The current results indicated that plasma furin concentration was not associated with the risk of MACE but may be associated with non-fatal MI. Studies with larger sample sizes are needed to verify these results and detailed basic studies are required to further explore these findings. There are several limitations of this study that should be noted. First, this cohort study was conducted at a single centre among the Chinese population; the generalisability of these findings to other populations with different genetic backgrounds and health profiles should be performed with caution. Second, blood samples were collected on the first morning after admission. There were no samples available at other time points after MI. The dynamic changes in furin during MI and the relationship between these changes and prognosis are still unknown.
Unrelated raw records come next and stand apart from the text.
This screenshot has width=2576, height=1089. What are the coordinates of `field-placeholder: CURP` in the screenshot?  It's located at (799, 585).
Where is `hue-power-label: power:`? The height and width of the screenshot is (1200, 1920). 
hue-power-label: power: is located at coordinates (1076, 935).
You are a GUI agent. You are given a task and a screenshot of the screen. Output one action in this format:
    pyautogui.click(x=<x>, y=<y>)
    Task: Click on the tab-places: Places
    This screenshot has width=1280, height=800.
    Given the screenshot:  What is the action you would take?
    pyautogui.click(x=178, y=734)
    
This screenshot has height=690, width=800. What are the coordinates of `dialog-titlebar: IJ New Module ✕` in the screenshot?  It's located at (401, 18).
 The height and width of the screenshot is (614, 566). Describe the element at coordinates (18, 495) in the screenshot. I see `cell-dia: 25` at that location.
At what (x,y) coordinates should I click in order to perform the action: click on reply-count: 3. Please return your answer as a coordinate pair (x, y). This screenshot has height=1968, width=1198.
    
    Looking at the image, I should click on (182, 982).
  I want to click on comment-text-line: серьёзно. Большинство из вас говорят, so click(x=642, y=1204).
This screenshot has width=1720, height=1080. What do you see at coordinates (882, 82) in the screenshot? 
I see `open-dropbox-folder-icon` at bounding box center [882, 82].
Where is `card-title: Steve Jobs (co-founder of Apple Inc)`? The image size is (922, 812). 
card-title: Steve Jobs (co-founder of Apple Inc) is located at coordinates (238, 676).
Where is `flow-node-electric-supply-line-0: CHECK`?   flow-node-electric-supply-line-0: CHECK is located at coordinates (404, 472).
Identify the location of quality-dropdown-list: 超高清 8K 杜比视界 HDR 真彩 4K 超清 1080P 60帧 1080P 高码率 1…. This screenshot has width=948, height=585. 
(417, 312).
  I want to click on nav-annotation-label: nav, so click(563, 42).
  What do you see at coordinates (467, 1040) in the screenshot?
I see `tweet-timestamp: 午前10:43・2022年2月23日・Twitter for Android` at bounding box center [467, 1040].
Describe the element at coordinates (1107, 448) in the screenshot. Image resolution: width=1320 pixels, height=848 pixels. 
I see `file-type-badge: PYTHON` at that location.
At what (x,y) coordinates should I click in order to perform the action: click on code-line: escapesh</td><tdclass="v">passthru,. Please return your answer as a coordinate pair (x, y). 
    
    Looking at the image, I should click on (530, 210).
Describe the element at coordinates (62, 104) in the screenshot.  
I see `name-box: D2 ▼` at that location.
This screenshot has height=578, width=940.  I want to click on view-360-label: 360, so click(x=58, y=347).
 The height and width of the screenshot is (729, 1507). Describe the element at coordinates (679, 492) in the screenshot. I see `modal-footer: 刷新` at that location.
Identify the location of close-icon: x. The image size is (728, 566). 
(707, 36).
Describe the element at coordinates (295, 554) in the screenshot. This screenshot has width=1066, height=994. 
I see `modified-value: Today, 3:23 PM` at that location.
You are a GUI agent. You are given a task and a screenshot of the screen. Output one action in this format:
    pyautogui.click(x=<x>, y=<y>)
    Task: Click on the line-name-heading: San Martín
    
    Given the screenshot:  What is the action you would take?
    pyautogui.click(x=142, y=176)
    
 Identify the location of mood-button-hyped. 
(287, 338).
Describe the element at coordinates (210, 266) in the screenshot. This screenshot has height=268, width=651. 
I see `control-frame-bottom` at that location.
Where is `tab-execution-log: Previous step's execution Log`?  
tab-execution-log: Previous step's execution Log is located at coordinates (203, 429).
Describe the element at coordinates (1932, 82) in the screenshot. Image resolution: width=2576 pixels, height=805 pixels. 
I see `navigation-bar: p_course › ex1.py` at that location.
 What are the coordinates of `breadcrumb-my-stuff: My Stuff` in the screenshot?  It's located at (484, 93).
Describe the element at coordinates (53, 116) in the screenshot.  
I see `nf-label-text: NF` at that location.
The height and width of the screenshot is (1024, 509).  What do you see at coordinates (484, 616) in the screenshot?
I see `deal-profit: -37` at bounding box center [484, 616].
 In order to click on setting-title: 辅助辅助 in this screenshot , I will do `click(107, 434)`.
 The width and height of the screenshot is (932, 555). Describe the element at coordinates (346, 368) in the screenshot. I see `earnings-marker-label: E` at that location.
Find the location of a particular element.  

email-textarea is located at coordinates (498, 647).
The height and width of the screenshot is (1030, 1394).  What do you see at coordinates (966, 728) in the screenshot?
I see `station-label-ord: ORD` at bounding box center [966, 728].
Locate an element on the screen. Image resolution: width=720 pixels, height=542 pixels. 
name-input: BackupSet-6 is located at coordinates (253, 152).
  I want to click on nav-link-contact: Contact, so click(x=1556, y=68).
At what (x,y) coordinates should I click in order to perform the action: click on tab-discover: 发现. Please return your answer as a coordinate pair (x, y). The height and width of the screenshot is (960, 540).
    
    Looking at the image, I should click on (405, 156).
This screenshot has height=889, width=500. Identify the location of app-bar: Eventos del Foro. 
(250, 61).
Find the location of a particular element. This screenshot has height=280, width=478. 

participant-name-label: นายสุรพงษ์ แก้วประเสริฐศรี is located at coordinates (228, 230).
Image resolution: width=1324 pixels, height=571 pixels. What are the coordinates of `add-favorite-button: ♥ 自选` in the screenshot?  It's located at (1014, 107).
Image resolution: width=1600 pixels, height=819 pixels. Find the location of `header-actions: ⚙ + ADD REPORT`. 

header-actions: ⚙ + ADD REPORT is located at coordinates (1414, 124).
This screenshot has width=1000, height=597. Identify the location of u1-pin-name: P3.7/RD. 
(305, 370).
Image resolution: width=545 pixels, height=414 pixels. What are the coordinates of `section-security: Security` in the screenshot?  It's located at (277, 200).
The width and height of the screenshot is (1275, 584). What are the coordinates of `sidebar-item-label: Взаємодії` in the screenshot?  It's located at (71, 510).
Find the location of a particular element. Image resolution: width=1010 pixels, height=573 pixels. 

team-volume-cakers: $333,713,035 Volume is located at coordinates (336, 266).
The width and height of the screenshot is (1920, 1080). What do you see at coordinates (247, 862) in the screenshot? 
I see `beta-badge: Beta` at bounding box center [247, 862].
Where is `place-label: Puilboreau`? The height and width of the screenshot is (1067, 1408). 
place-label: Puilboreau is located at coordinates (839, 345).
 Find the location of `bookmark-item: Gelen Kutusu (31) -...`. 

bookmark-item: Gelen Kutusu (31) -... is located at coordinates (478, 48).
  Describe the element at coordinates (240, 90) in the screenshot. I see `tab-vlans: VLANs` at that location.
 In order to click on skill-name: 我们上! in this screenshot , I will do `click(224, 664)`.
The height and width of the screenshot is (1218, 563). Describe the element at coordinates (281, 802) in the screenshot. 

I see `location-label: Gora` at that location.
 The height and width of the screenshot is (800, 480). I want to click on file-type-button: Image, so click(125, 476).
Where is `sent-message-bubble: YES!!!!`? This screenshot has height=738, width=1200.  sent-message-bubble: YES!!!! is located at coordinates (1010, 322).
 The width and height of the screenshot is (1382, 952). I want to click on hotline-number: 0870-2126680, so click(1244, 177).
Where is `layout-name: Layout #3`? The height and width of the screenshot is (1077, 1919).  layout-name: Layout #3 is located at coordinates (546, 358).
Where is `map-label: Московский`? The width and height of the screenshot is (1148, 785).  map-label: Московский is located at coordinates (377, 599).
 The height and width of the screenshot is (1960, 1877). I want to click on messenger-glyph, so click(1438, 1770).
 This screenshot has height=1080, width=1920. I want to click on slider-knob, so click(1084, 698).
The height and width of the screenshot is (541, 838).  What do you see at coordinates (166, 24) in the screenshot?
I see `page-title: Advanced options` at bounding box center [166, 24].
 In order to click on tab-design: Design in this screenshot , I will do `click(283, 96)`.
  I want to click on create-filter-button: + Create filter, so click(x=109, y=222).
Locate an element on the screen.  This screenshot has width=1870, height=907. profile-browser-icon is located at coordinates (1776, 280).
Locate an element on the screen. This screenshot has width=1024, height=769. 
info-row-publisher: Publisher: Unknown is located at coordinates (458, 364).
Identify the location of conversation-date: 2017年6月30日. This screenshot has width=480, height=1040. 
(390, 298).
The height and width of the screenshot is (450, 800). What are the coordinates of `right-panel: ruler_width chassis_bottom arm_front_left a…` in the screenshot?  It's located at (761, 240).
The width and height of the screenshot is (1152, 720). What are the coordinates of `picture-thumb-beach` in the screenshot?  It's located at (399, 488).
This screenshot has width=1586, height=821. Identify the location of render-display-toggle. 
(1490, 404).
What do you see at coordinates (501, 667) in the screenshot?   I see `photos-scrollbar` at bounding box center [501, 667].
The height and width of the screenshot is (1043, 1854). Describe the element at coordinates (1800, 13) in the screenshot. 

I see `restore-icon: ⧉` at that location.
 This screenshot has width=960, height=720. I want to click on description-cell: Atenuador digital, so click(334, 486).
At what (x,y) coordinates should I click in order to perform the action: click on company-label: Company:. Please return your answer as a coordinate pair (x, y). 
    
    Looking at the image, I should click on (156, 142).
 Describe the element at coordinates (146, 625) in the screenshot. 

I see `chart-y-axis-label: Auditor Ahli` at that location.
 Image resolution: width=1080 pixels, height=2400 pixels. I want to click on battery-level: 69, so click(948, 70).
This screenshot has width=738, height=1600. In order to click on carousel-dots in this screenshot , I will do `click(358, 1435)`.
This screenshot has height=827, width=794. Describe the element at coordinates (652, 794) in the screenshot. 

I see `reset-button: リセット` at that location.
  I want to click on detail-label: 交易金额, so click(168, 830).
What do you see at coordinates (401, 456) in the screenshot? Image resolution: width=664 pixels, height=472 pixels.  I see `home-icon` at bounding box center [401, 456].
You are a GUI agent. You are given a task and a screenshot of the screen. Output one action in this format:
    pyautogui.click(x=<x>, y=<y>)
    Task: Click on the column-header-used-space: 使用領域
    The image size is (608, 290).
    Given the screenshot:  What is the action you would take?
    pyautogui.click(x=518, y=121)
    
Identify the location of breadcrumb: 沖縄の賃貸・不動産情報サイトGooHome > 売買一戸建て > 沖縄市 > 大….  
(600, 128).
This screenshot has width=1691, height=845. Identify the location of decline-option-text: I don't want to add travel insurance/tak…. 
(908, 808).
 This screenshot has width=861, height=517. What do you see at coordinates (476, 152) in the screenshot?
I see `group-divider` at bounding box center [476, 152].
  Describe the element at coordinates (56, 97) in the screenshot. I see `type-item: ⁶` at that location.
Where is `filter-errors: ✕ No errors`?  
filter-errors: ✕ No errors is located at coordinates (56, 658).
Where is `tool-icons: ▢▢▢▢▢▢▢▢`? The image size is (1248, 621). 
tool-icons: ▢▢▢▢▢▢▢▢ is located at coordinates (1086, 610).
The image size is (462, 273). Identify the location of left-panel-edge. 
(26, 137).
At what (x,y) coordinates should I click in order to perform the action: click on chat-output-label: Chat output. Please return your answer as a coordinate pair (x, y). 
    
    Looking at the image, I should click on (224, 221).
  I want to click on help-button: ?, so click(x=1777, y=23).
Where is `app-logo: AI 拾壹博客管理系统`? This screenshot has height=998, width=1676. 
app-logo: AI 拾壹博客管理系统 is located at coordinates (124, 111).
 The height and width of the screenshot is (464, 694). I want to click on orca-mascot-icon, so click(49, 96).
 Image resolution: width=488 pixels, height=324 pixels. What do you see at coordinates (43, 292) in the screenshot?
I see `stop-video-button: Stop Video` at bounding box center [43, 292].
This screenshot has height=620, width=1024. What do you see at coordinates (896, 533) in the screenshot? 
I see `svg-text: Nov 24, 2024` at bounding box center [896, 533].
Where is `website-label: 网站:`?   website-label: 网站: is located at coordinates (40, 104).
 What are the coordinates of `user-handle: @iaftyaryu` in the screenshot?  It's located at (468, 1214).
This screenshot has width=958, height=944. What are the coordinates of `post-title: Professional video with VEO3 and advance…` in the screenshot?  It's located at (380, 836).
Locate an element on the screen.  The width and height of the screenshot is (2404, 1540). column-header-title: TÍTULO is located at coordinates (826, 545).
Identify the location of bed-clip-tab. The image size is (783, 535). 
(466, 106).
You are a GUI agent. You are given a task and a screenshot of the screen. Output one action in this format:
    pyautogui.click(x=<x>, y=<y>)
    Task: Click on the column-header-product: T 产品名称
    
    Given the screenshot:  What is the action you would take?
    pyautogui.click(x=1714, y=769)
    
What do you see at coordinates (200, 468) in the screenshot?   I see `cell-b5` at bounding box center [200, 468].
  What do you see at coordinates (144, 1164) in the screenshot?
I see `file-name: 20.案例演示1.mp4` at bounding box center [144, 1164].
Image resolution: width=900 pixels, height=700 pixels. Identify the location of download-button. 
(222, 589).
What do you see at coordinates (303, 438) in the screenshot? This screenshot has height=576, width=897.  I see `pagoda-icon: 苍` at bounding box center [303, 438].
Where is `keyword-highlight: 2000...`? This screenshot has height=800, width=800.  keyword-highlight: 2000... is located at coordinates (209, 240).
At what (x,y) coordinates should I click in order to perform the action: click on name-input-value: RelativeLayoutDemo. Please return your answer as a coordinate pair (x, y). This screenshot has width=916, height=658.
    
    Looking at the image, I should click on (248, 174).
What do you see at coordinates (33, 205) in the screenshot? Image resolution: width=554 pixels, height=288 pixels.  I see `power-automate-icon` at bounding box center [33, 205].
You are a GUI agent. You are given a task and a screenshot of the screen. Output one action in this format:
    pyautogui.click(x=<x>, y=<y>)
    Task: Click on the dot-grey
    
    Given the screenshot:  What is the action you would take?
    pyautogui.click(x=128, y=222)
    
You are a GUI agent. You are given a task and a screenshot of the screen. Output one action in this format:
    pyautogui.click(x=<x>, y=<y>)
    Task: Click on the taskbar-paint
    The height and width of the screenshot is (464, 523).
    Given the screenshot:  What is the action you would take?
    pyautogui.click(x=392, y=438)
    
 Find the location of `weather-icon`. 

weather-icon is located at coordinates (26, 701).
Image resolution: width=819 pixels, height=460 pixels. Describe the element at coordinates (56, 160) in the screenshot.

Third, this study did not evaluate the differences between patients with and without MI, and this study could not determine whether MI was associated with higher or lower plasma furin levels. Fourth, the plasma furin activity could not be measured, which may be different from the plasma furin concentration. The degradation rate of the furin substrate is a potential way to detect this; however, the method for detecting plasma furin activity is not established and commercial kits were not available until recently [36]. Lastly, the sample size did not provide enough power to detect differences in endpoints other than the composite MACE outcome.

Conclusion

The findings of this study suggest that plasma furin is not associated with the risk of MACE, but higher levels of plasma furin may be associated with a higher risk of recurrent MI in AMI patients.